Sunday, June 26, 2011

Self-administered therapy & an open-ended search

I have read quite a bit about psychology, mental illnesses, and their treatment in the past few months. In my spiritual deprivation (and admitted, utter confusion) I guess I am seeking an answer using the only reality-based methods that seem to work.

In the end, however, I know I am already equipped with the tools to help myself. This afternoon I took a nap and slept fitfully. I dreamt that I was at home and becoming angry with my mother for no reason. I snapped at her while trying to explain that exercise, for me, was not mere fun but a necessity to keep my mental health in check.
Not fun, NOT fun, NOT, FUN, I repeated angrily.
My sister was in the room and asked, "Is it really not fun, or is this part of how you never want to be happy for the rest of your life?"

You can see how her question is simultaneously a non-sequitur but also an instant provocation for me to consider how I really want to conduct my own life.

I woke up, confused, head aching, wondering where Brandon had gone and why he had just left me alone. I started to become angry and think about my dream, falling into a despair upon the realization that my angry feelings were once again inappropriate and disproportionate reactions. I went to downstairs to get a drink and take a naproxen for my headache. I intended to come home and write in my blog to calm down. When I finally sat down on the bed again, half full of fumes and half full of self-loathing, I saw that he had written me a note explaining his absence. My anger dissipated like the crashing of water against a concrete sidewalk, a violent and grand emotion reduced, in the end, to a drab wet sidewalk.


In psychotherapeutic terms, I did the following (not totally effectively, of course):
1) Mindfulness: an attempt to describe my own emotions to myself in a non-judgmental and fair manner, taking a step back from the feelings themselves. I became judgmental quite quickly when I felt full of self-loathing, but that is a reaction I have a hard time quenching. I'm working on it.

◆ INFORMATION PROVIDED:
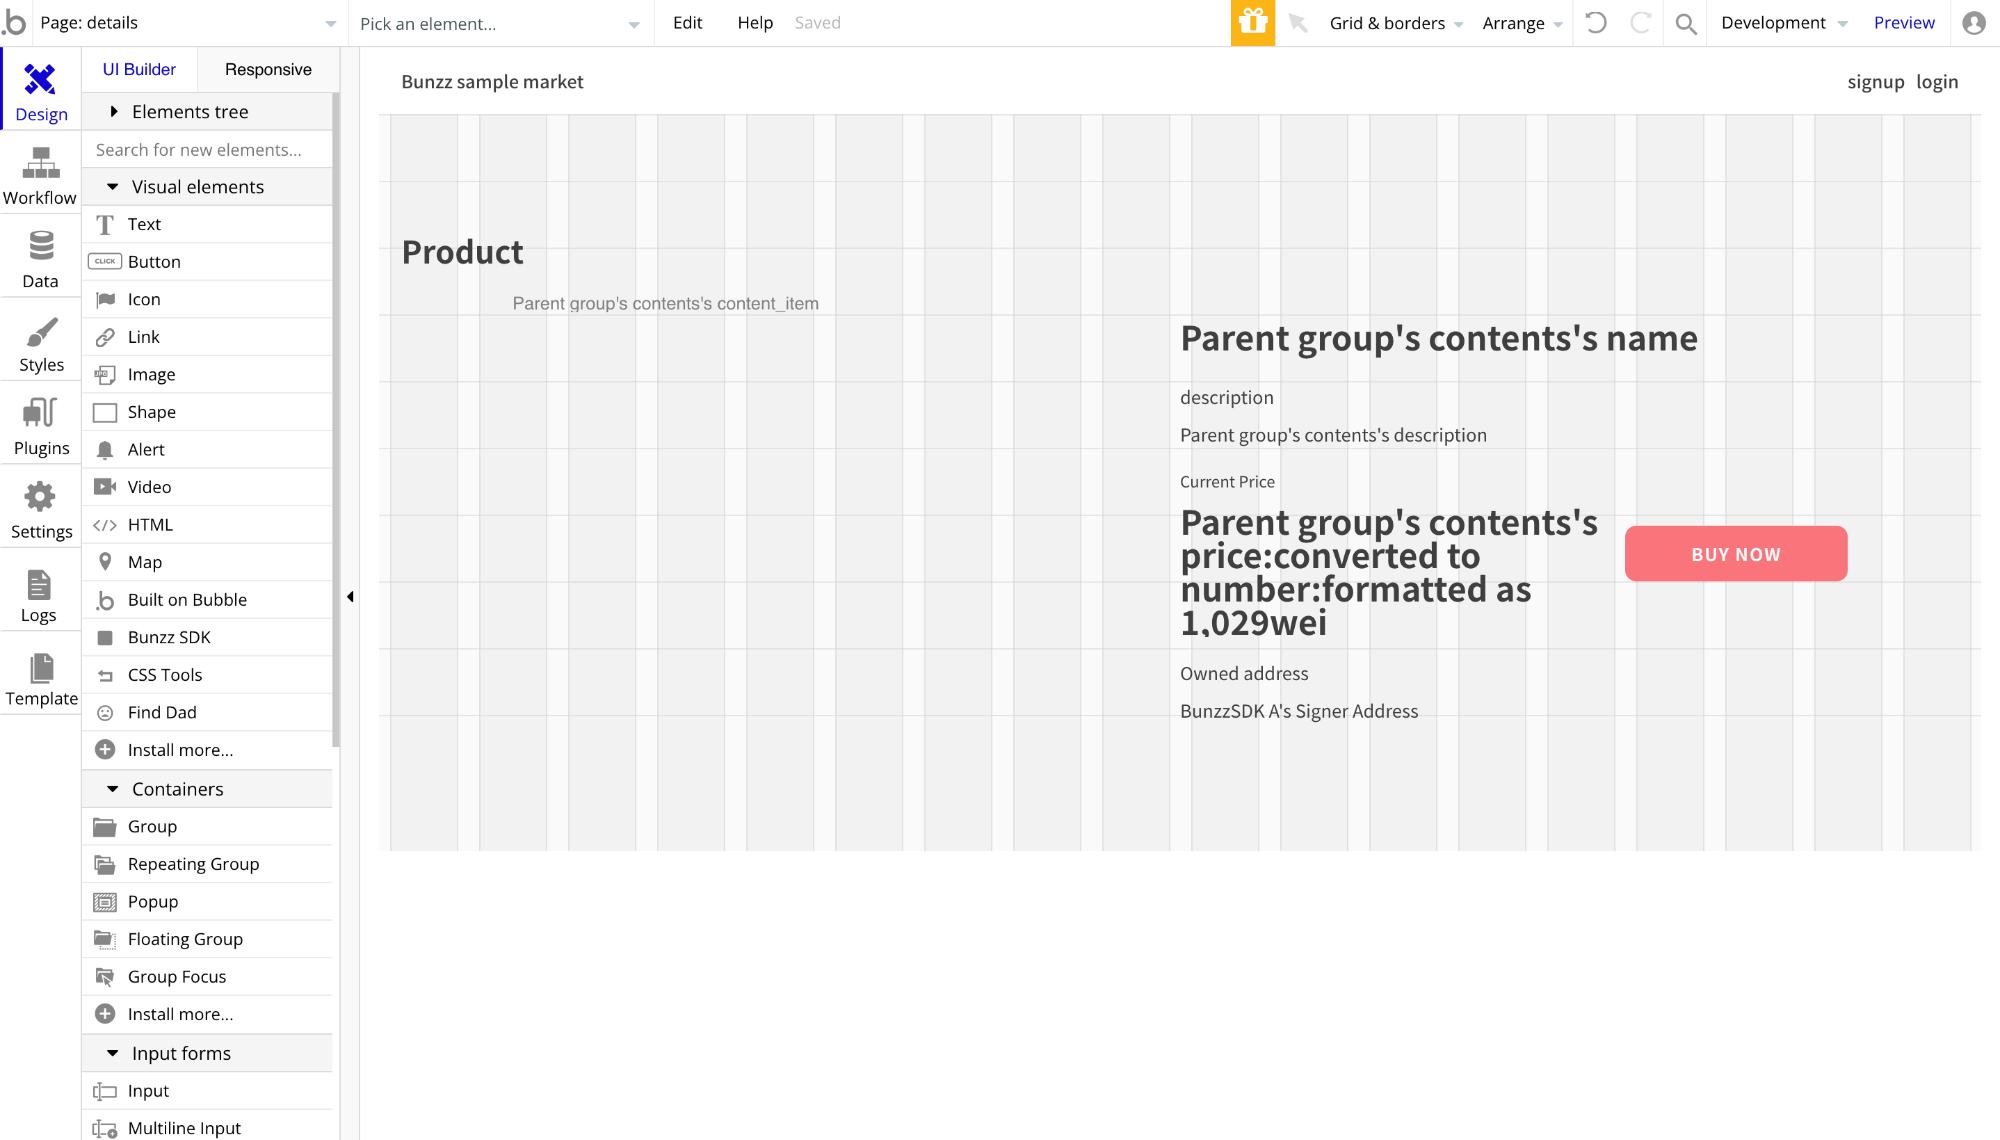This screenshot has width=2000, height=1140.
Task: Click the search magnifier icon
Action: point(1686,23)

◆ WHAT TO DO:
a) Translate this sentence from the blog post into Spanish: "This afternoon I took a nap and slept fitfully."
b) Please return the stretch of the blog post from "Self-administered therapy &" through "I repeated angrily.", copied word for word.

◆ ANSWERS FOR THE TASKS:
a) Esta tarde tomé una siesta y dormí de forma intranquila.

b)
Self-administered therapy & an open-ended search

I have read quite a bit about psychology, mental illnesses, and their treatment in the past few months. In my spiritual deprivation (and admitted, utter confusion) I guess I am seeking an answer using the only reality-based methods that seem to work.

In the end, however, I know I am already equipped with the tools to help myself. This afternoon I took a nap and slept fitfully. I dreamt that I was at home and becoming angry with my mother for no reason. I snapped at her while trying to explain that exercise, for me, was not mere fun but a necessity to keep my mental health in check.
Not fun, NOT fun, NOT, FUN, I repeated angrily.